Reisebericht Petersgrätz
Mein Name ist Manuela Lentsch geb Utikal. Schon als Kind fand ich meinen Namen interessant. Er klang so anders, okay, manchmal fragten die Leute zwei Mal. Wie ist Dein Name? Wo kommt er her? Was bedeutet er?
Ich erfuhr, dass der Name Utikal so viel wie „schnell laufen, weg laufen“ bedeutet. Und aus dem Böhmischen stammt.
Lange Jahre gab ich mich mit dieser Information zufrieden. Hintergründe interessierten mich noch nicht.
Aber seit ca 3 Jahren beschäftige ich mich mit Ahnenforschung.
Leider habe ich als Kind meinen Großeltern nicht die Fragen gestellt, die ich jetzt habe.
Auch haben sie wenig aus ihrem Leben und vor allem nicht über die Vertreibung und den Krieg gesprochen.
Ich habe auch leider keine Bilder von meinen Vorfahren.
Ich erfuhr, das die „Utikals“ sogenannte Glaubensflüchtlinge waren. Sie kamen aus Böhmen und flüchteten nach Schlesien. Und irgendwann kamen sie nach Hussinetz, Petersgrätz und später nach Schweidnitz.
Meine Neugier war geweckt.
Petersgrätz liegt ca. 2,5 Autofahrstunden von Görlitz entfernt. Ich wollte unbedingt sehen, wo meine Großeltern, Urgroßeltern und Ururgroßeltern lebten.
Ich fing an zu recherchieren. Und so kam ich auf die Seiten vom „Förderverein Petersgrätz„.
Ich nahm Kontakt auf. Und eine sehr freundliche Dame meldete sich bei mir – Frau Hannelore Zanke.
Wir telefonierten fast 1 Stunde und sie konnte mir so viel erzählen.
Immer wieder kleine Puzzleteile in der Geschichte, die irgendwann ein Bild ergeben.
Frau Zanke bot mir an, dass sie uns eine Dolmetscherin an die Seite stellt.
Johanna, eine Lehrerin.
Sie organisierte, dass der Pfarrer und der „ Dorferneuerungsverein“ vor Ort sein werden.

Auszug aus Material.
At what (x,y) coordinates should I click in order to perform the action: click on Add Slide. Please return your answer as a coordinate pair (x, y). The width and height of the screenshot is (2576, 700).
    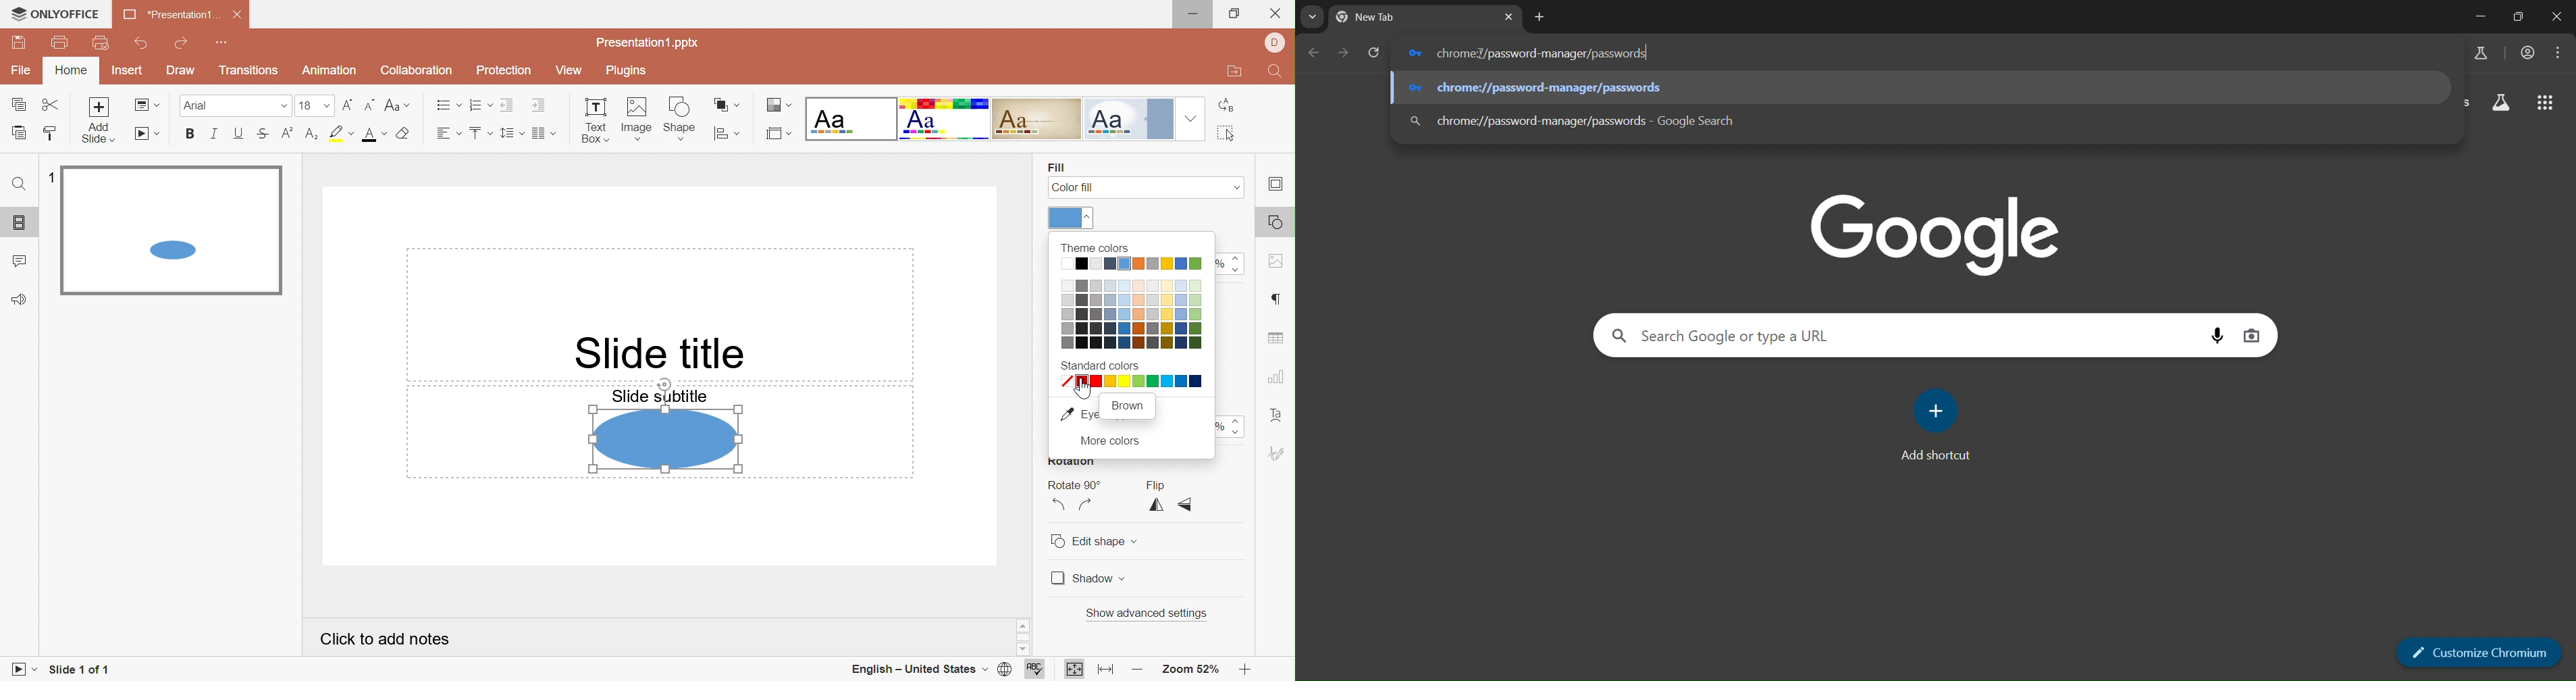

Was zu tun ist.
Gib aus dem Reisebericht über Petersgrätz den Abschnitt von „Lange Jahre gab“ bis einschließlich „von meinen Vorfahren.“ wortgetreu wieder.

Vollständige Antwort.
Lange Jahre gab ich mich mit dieser Information zufrieden. Hintergründe interessierten mich noch nicht.
Aber seit ca 3 Jahren beschäftige ich mich mit Ahnenforschung.
Leider habe ich als Kind meinen Großeltern nicht die Fragen gestellt, die ich jetzt habe.
Auch haben sie wenig aus ihrem Leben und vor allem nicht über die Vertreibung und den Krieg gesprochen.
Ich habe auch leider keine Bilder von meinen Vorfahren.